*** PROVIDED ENTRIES
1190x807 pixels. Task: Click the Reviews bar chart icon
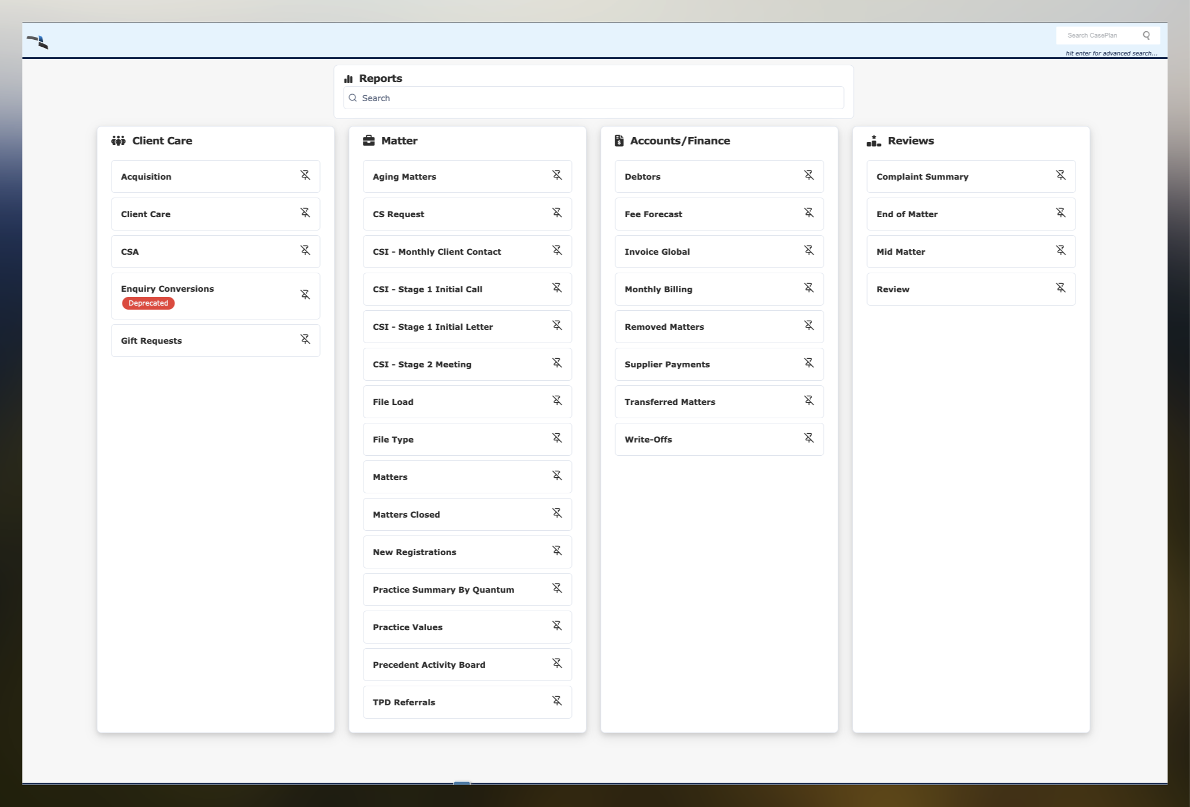point(872,140)
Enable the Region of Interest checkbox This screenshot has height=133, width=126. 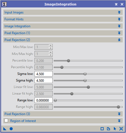click(6, 120)
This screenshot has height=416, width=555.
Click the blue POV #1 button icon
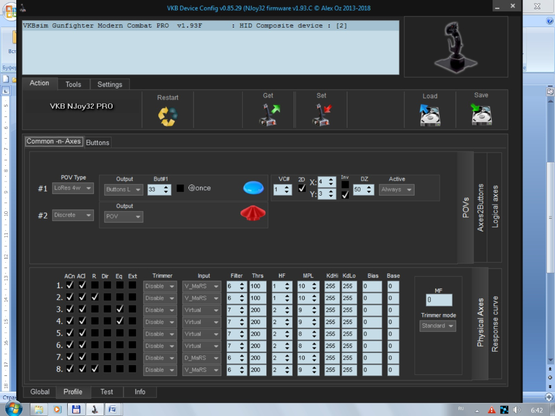pos(253,188)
******
- WHAT YOU SHOULD DO
Exactly the lines from the one that contains "This screenshot has height=416, width=555." through the final line of the records above are needed, given again word for word, with every picture left out.

- ANSWER BELOW
This screenshot has height=416, width=555.
Click the blue POV #1 button icon
pos(253,188)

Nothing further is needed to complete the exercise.